* _Your objective_
Turn the records below into a Markdown table with the columns "Row" and "Record line". Give each non-blank line its own row, numbered in order.

* _Input data_
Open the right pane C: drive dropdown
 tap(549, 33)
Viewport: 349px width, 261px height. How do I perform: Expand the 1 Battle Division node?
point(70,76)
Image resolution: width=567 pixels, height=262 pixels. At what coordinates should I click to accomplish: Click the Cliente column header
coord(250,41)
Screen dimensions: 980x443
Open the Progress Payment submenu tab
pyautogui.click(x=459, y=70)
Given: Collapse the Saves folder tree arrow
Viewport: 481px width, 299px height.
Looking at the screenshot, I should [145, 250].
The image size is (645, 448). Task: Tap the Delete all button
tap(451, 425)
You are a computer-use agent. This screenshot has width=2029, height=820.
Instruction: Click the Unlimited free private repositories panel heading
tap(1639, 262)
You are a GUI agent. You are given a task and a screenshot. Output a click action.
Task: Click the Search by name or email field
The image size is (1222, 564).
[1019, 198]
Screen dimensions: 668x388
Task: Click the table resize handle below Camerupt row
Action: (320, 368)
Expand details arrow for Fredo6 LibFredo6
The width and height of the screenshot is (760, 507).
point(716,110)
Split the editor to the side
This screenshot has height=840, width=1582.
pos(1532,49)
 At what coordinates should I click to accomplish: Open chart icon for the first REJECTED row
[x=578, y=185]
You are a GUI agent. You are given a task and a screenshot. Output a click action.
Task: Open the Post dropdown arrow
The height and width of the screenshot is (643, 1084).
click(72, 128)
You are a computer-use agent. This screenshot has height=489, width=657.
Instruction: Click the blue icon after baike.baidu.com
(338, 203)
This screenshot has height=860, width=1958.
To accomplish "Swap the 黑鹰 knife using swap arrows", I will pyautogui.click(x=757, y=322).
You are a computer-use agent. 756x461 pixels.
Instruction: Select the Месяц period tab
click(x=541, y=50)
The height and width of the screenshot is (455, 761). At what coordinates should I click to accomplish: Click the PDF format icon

* _Solution for this exercise_
| Row | Record line |
|---|---|
| 1 | Open the right pane C: drive dropdown |
| 2 |  tap(549, 33) |
| 3 | Viewport: 349px width, 261px height. How do I perform: Expand the 1 Battle Division node? |
| 4 | point(70,76) |
| 5 | Image resolution: width=567 pixels, height=262 pixels. At what coordinates should I click to accomplish: Click the Cliente column header |
| 6 | coord(250,41) |
| 7 | Screen dimensions: 980x443 |
| 8 | Open the Progress Payment submenu tab |
| 9 | pyautogui.click(x=459, y=70) |
| 10 | Given: Collapse the Saves folder tree arrow |
| 11 | Viewport: 481px width, 299px height. |
| 12 | Looking at the screenshot, I should [145, 250]. |
| 13 | The image size is (645, 448). Task: Tap the Delete all button |
| 14 | tap(451, 425) |
| 15 | You are a computer-use agent. This screenshot has width=2029, height=820. |
| 16 | Instruction: Click the Unlimited free private repositories panel heading |
| 17 | tap(1639, 262) |
| 18 | You are a GUI agent. You are given a task and a screenshot. Output a click action. |
| 19 | Task: Click the Search by name or email field |
| 20 | The image size is (1222, 564). |
| 21 | [1019, 198] |
| 22 | Screen dimensions: 668x388 |
| 23 | Task: Click the table resize handle below Camerupt row |
| 24 | Action: (320, 368) |
| 25 | Expand details arrow for Fredo6 LibFredo6 |
| 26 | The width and height of the screenshot is (760, 507). |
| 27 | point(716,110) |
| 28 | Split the editor to the side |
| 29 | This screenshot has height=840, width=1582. |
| 30 | pos(1532,49) |
| 31 |  At what coordinates should I click to accomplish: Open chart icon for the first REJECTED row |
| 32 | [x=578, y=185] |
| 33 | You are a GUI agent. You are given a task and a screenshot. Output a click action. |
| 34 | Task: Open the Post dropdown arrow |
| 35 | The height and width of the screenshot is (643, 1084). |
| 36 | click(72, 128) |
| 37 | You are a computer-use agent. This screenshot has height=489, width=657. |
| 38 | Instruction: Click the blue icon after baike.baidu.com |
| 39 | (338, 203) |
| 40 | This screenshot has height=860, width=1958. |
| 41 | To accomplish "Swap the 黑鹰 knife using swap arrows", I will pyautogui.click(x=757, y=322). |
| 42 | You are a computer-use agent. 756x461 pixels. |
| 43 | Instruction: Select the Месяц period tab |
| 44 | click(x=541, y=50) |
| 45 | The height and width of the screenshot is (455, 761). At what coordinates should I click to accomplish: Click the PDF format icon |